**Set problem**
Reproduce the following lines verbatim, changing nothing.

**Listing**
<<<<
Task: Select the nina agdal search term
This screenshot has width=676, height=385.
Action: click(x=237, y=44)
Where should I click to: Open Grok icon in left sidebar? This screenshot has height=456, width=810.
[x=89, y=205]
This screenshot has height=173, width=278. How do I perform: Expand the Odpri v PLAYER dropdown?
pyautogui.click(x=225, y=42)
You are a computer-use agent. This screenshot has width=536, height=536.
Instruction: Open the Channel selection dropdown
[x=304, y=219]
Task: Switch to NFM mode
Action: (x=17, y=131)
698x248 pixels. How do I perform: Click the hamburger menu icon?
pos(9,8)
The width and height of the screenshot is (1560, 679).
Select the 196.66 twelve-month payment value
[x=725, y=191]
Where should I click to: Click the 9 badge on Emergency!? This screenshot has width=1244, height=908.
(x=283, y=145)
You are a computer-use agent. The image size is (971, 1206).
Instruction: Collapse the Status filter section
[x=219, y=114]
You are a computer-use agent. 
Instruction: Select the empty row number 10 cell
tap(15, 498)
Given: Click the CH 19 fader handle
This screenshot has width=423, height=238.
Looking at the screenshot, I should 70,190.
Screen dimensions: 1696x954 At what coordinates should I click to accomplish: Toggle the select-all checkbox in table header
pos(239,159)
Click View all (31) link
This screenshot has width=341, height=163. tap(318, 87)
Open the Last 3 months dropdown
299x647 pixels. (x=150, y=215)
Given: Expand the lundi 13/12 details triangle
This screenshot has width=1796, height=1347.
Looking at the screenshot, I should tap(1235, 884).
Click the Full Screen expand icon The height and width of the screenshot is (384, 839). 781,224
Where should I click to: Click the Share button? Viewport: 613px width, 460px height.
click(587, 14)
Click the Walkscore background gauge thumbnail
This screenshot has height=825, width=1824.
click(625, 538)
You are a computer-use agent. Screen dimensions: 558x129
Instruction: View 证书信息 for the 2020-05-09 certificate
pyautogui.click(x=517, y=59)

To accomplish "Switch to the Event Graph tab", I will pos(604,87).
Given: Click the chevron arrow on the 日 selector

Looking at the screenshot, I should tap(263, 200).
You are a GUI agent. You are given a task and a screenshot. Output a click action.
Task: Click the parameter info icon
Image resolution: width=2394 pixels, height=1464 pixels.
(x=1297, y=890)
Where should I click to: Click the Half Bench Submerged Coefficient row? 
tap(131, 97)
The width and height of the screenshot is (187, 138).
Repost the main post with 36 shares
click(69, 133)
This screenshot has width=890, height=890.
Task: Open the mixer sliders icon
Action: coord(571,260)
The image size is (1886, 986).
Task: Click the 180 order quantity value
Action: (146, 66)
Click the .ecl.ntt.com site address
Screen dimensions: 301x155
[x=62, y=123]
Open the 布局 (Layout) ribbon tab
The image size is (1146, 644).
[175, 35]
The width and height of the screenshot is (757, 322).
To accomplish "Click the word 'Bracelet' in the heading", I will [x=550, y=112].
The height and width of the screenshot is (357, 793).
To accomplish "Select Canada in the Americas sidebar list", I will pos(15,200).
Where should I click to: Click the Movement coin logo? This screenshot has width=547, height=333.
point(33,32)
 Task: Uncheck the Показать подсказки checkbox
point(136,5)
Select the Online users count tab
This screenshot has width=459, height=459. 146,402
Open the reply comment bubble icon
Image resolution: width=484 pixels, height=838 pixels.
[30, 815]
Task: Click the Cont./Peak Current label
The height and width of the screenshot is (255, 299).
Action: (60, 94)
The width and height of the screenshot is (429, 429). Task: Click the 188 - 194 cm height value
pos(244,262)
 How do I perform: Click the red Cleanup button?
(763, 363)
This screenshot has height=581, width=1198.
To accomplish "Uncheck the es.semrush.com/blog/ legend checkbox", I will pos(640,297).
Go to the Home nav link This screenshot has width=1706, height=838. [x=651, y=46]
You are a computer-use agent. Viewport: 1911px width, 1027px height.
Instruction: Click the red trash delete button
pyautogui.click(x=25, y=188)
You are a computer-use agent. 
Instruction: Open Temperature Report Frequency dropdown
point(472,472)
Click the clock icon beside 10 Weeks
>>>>
**Task result**
Task: Select the nina agdal search term
This screenshot has width=676, height=385.
Action: click(x=237, y=44)
Where should I click to: Open Grok icon in left sidebar? This screenshot has height=456, width=810.
[x=89, y=205]
This screenshot has height=173, width=278. How do I perform: Expand the Odpri v PLAYER dropdown?
pyautogui.click(x=225, y=42)
You are a computer-use agent. This screenshot has width=536, height=536.
Instruction: Open the Channel selection dropdown
[x=304, y=219]
Task: Switch to NFM mode
Action: (x=17, y=131)
698x248 pixels. How do I perform: Click the hamburger menu icon?
pos(9,8)
The width and height of the screenshot is (1560, 679).
Select the 196.66 twelve-month payment value
[x=725, y=191]
Where should I click to: Click the 9 badge on Emergency!? This screenshot has width=1244, height=908.
(x=283, y=145)
You are a computer-use agent. The image size is (971, 1206).
Instruction: Collapse the Status filter section
[x=219, y=114]
You are a computer-use agent. 
Instruction: Select the empty row number 10 cell
tap(15, 498)
Given: Click the CH 19 fader handle
This screenshot has width=423, height=238.
Looking at the screenshot, I should 70,190.
Screen dimensions: 1696x954 At what coordinates should I click to accomplish: Toggle the select-all checkbox in table header
pos(239,159)
Click View all (31) link
This screenshot has width=341, height=163. tap(318, 87)
Open the Last 3 months dropdown
299x647 pixels. (x=150, y=215)
Given: Expand the lundi 13/12 details triangle
This screenshot has width=1796, height=1347.
Looking at the screenshot, I should tap(1235, 884).
Click the Full Screen expand icon The height and width of the screenshot is (384, 839). 781,224
Where should I click to: Click the Share button? Viewport: 613px width, 460px height.
click(587, 14)
Click the Walkscore background gauge thumbnail
This screenshot has height=825, width=1824.
click(625, 538)
You are a computer-use agent. Screen dimensions: 558x129
Instruction: View 证书信息 for the 2020-05-09 certificate
pyautogui.click(x=517, y=59)

To accomplish "Switch to the Event Graph tab", I will pos(604,87).
Given: Click the chevron arrow on the 日 selector

Looking at the screenshot, I should tap(263, 200).
You are a GUI agent. You are given a task and a screenshot. Output a click action.
Task: Click the parameter info icon
Image resolution: width=2394 pixels, height=1464 pixels.
(x=1297, y=890)
Where should I click to: Click the Half Bench Submerged Coefficient row? 
tap(131, 97)
The width and height of the screenshot is (187, 138).
Repost the main post with 36 shares
click(69, 133)
This screenshot has width=890, height=890.
Task: Open the mixer sliders icon
Action: coord(571,260)
The image size is (1886, 986).
Task: Click the 180 order quantity value
Action: (146, 66)
Click the .ecl.ntt.com site address
Screen dimensions: 301x155
[x=62, y=123]
Open the 布局 (Layout) ribbon tab
The image size is (1146, 644).
[175, 35]
The width and height of the screenshot is (757, 322).
To accomplish "Click the word 'Bracelet' in the heading", I will [x=550, y=112].
The height and width of the screenshot is (357, 793).
To accomplish "Select Canada in the Americas sidebar list", I will pos(15,200).
Where should I click to: Click the Movement coin logo? This screenshot has width=547, height=333.
point(33,32)
 Task: Uncheck the Показать подсказки checkbox
point(136,5)
Select the Online users count tab
This screenshot has width=459, height=459. 146,402
Open the reply comment bubble icon
Image resolution: width=484 pixels, height=838 pixels.
[30, 815]
Task: Click the Cont./Peak Current label
The height and width of the screenshot is (255, 299).
Action: (60, 94)
The width and height of the screenshot is (429, 429). Task: Click the 188 - 194 cm height value
pos(244,262)
 How do I perform: Click the red Cleanup button?
(763, 363)
This screenshot has height=581, width=1198.
To accomplish "Uncheck the es.semrush.com/blog/ legend checkbox", I will pos(640,297).
Go to the Home nav link This screenshot has width=1706, height=838. [x=651, y=46]
You are a computer-use agent. Viewport: 1911px width, 1027px height.
Instruction: Click the red trash delete button
pyautogui.click(x=25, y=188)
You are a computer-use agent. 
Instruction: Open Temperature Report Frequency dropdown
point(472,472)
Click the clock icon beside 10 Weeks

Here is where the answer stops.